Ventana Research Analyst Perspectives

MicroStrategy Takes Cloud Computing Personally

Written by Ventana Research | Sep 29, 2011 6:11:27 PM

This has been the year of the cloud for MicroStrategy. After ignoring early competition from cloud-based business intelligence (BI) providers, the company has jumped on the cloud BI bandwagon. At MicroStrategy Worldearly this year it announced a program called Cloud Intelligence and this summer introduced MicroStrategy Cloud, a complete BI platform with the option of using either IBM Netezza or ParAccel as the database and Informatica as the data integration environment.

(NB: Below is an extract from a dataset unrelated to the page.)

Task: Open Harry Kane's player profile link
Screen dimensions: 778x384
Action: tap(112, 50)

Now the company has expanded its cloud offerings to include MicroStrategy Cloud Personal, which enables individuals to easily upload spreadsheet data, analyze it and share it with others. (A free version is currently in beta testing.)

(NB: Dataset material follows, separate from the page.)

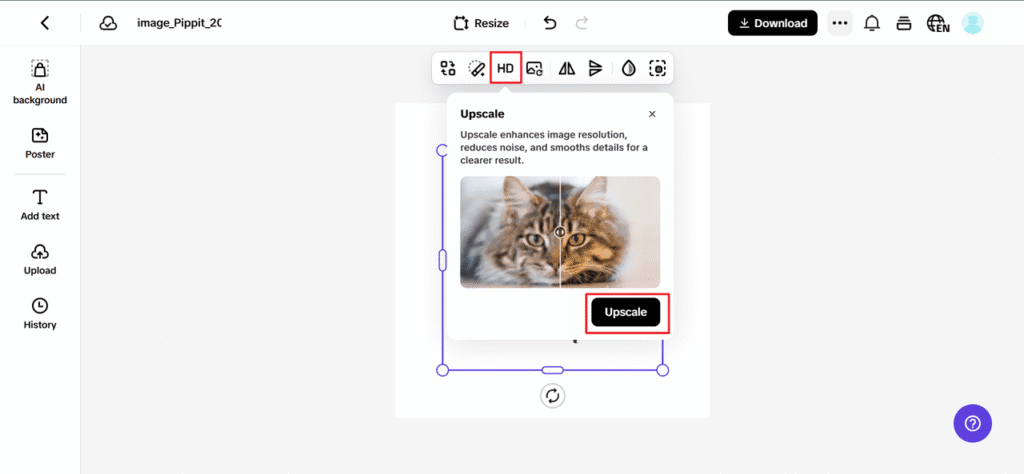Select the flip horizontal icon
This screenshot has width=1024, height=474.
567,68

Cloud Personal automatically uploads and interprets up to 100MB of spreadsheet data using a simple wizard-based approach. The wizard allows users to review the data in tabular form to confirm the categorizations of metrics vs. dimensions and then makes it immediately available for analysis and visualization. Users can create as many dashboards as they wish using the various visualizations MicroStrategy supports. Cloud Personal supports filtering, sorting and formatting of the data as well as aggregations (sum, min, max, average and others) and some standard calculations such as ranking and percent of total. The dashboards can be shared via Facebook, Twitter, blogs, websites and MicroStrategy Mobile. These distribution options align with the company’s recent emphases on mobile technologies and social media.

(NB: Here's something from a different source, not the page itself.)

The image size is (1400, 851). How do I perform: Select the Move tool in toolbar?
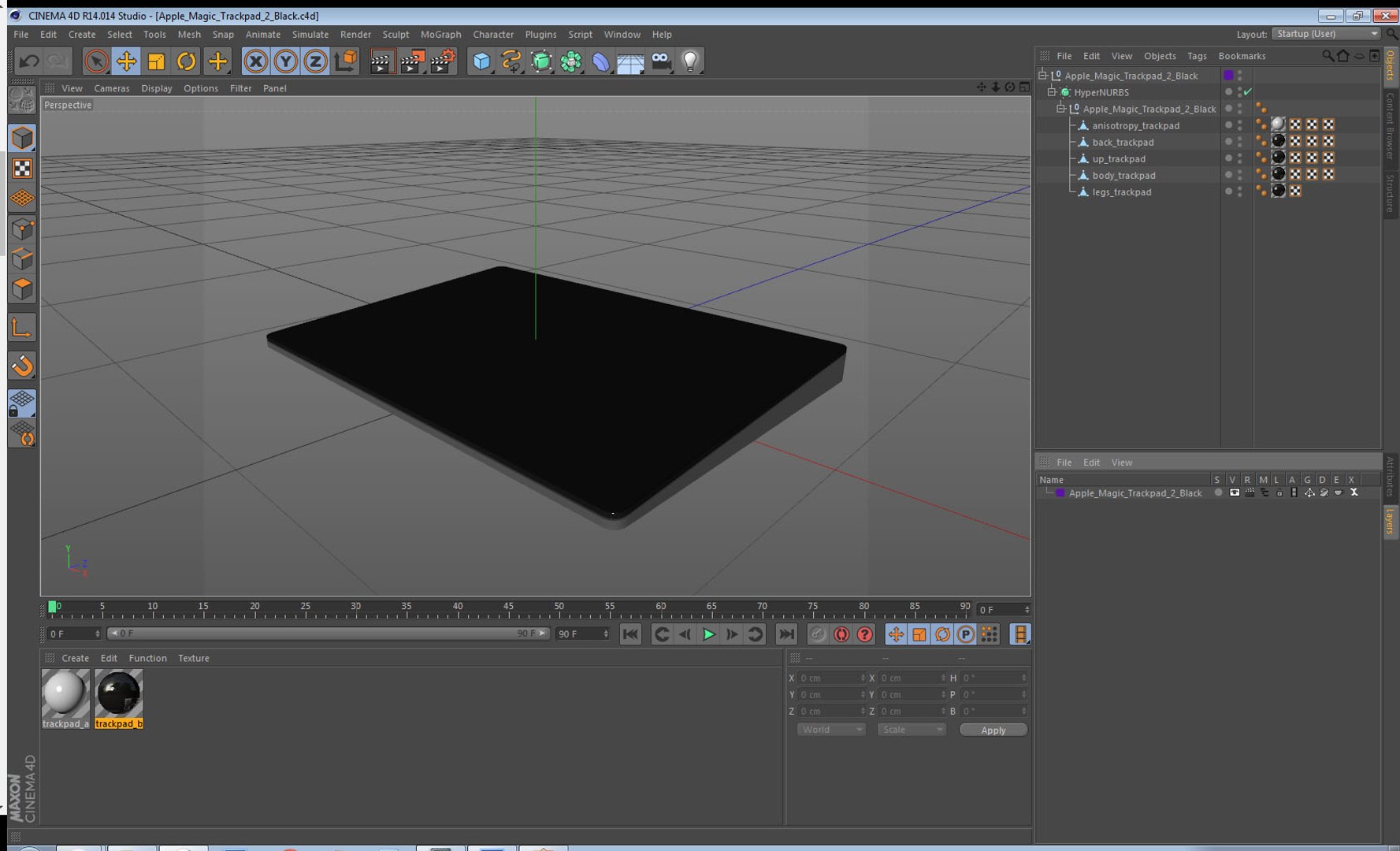(x=126, y=61)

Cloud Personal provides a range of analytic capabilities accessible through an easy-to-use interface. Novice BI users should be able to create useful presentations of information. Organizations that are sharing spreadsheet-based analyses should know from our recent benchmark research on business analytics that this approach is both error-prone and time-consuming. Individuals in such companies can use MicroStrategy Cloud Personal to demonstrate the value of a more robust solution. However, spreadsheet experts should not expect the product to be a complete replacement for all the ad-hoc analytical capabilities of Excel. Nor does the current version attempt to translate sophisticated spreadsheet presentations into similar presentation objects in MicroStrategy, although it may add that in future versions.

At least for now, Cloud Personal is less a spreadsheet replacement than a taste of MicroStrategy. Other vendors provide free access to similar cloud-based products; for example, Tableau Public uses  more of a download and publish model than MicroStrategy’s 100% cloud-based version. Tibco just announced Silver Spotfire version 2.0, a cloud-based version of its data visualization products, and now offers a personal version that includes a one-year free trial.

We expect to see cloud-based applications and business intelligence tools keep coming from other suppliers. The cloud is one of five key innovations we see revolutionizing the BI and information management markets. Our business data in the cloud benchmark research shows that even one-third of the finance function, which has been slow to adopt cloud-based applications, appears poised to move to the cloud.

Pure-play cloud BI vendors, such as Birst, GoodData and PivotLink, may find the competitive environment more challenging with larger vendors such as MicroStrategy entering cloud-based BI market aggressively. Birst recently announced an on-premises capability to expand its ability to compete. And as I described in a recent blog post, PivotLink has focused on the retail market and others with packaged metrics as a competitive differentiator.

With respect to MicroStrategy Cloud Personal, keep in mind that it is inherently a personal, not departmental or enterprise, solution. MicroStrategy offers an enterprise cloud edition that supports additional data sources, user and group management, secure authentication and other features you would need to support a large number of users. However, if you are questioning the capabilities cloud-based BI can deliver, or if you are simply trying to move your organization off of spreadsheets to a more robust BI platform, you can try MicroStrategy Cloud Personal here.